§ **Selected excerpt**
ATF had planned the raid for Monday, March 1, 1993, with the code name “Showtime”, internal investigation would later reveal, but the agency later would claim it moved the raid to a day earlier in response to the “Sinful Messiah” articles, which the ATF would admit it had tried to prevent from being published.

In addition to allegations of sexual abuse and misconduct, Koresh and his followers were suspected of stockpiling illegal weapons.

In May 1992, Chief Deputy Dan Weyenberg, of the McLennan County Sheriff’s Department, notified ATF that his office had been contacted by a local UPS representative about a package that had broken open on delivery to the Branch Davidian residence, revealing firearms, inert grenade casings, and black powder.

On June 9, 1992 a formal investigation was opened and a week later it was classified as sensitive, “thereby calling for a high degree of oversight” from both ATF Houston and headquarters.

Law enforcement began watching after a former member turned anti-cult activist accused Koresh of child abuse by taking as many as 12 child brides, some of them as young as 13-years-old.

That, coupled with allegations that the group had a huge stockpile of weapons, led federal agents early-on in 1993 to secure a search warrant for the compound.

The documentary “Inside Waco” claims that the investigation started when in 1992 the ATF became concerned over reports of automatic gunfire coming from the Carmel compound.

Sheriff Harwell told reporters he’d urged ATF agents to talk with Koresh about their concerns, “Just go out and talk to them, what’s wrong with notifying them,” Harwell reported suggested to ATF agents.

Instead the ATF began undercover surveillance from a house across the road from the compound several months before the siege

“Their cover was noticeably poor,” the report said.

“The ‘college students’ were in their 30s, had new cars, were not registered at the local schools, and did not keep a schedule which would have fit any legitimate employment or classes.”

KWTX ARCHIVE FOOTAGE: The raid at Mt. Carmel in Elk, Texas

THE RAID

Incident commanders with the Bureau of Alcohol, Tobacco, Firearms and Explosives packed a platoon of 76 heavily armed agents into a cattle trailer on the morning of February 28, 1993 and drove to the compound.

Rather than just serve the warrant, agents decided to make a forced entry.

But the Branch Davidians were ready.

Subsequent reviews concluded that a KWTX photographer who was parked on roadside about a mile from the compound was approached by a contract mail carrier in a private vehicle with postal service markings who turned out to be Koresh’s brother-in-law, David Jones.

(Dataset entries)
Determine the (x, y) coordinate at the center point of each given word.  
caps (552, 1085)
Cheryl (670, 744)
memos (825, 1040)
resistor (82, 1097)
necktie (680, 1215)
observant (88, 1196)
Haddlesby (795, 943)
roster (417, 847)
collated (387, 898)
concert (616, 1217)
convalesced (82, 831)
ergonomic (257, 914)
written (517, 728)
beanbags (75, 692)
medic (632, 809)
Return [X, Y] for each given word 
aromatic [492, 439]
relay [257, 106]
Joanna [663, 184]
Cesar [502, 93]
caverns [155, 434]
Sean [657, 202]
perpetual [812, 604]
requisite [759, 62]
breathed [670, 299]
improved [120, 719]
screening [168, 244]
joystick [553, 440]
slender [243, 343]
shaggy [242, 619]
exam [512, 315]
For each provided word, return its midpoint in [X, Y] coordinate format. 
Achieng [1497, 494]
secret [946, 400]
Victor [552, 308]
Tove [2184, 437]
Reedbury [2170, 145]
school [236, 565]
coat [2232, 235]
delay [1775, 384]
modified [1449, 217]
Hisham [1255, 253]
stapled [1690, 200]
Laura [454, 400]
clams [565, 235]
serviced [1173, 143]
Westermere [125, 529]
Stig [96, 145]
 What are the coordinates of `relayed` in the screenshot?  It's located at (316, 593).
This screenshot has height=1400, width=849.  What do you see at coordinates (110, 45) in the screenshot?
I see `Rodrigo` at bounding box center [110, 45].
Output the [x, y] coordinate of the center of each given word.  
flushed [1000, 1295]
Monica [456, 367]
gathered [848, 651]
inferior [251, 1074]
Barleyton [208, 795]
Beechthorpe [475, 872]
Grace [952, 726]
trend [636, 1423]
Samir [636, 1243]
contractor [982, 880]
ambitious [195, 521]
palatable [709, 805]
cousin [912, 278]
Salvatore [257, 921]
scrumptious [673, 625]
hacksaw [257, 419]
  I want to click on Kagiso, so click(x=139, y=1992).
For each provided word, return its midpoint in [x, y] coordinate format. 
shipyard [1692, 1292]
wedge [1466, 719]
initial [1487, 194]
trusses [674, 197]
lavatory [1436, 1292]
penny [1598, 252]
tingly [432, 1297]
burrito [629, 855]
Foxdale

§ **Task prompt**
Please reproduce the passage about the ATF raid on the Branch Davidians, starting with the words containing "But the Branch" and ending with "brother-in-law, David Jones.".

§ **Solution for this problem**
But the Branch Davidians were ready.

Subsequent reviews concluded that a KWTX photographer who was parked on roadside about a mile from the compound was approached by a contract mail carrier in a private vehicle with postal service markings who turned out to be Koresh’s brother-in-law, David Jones.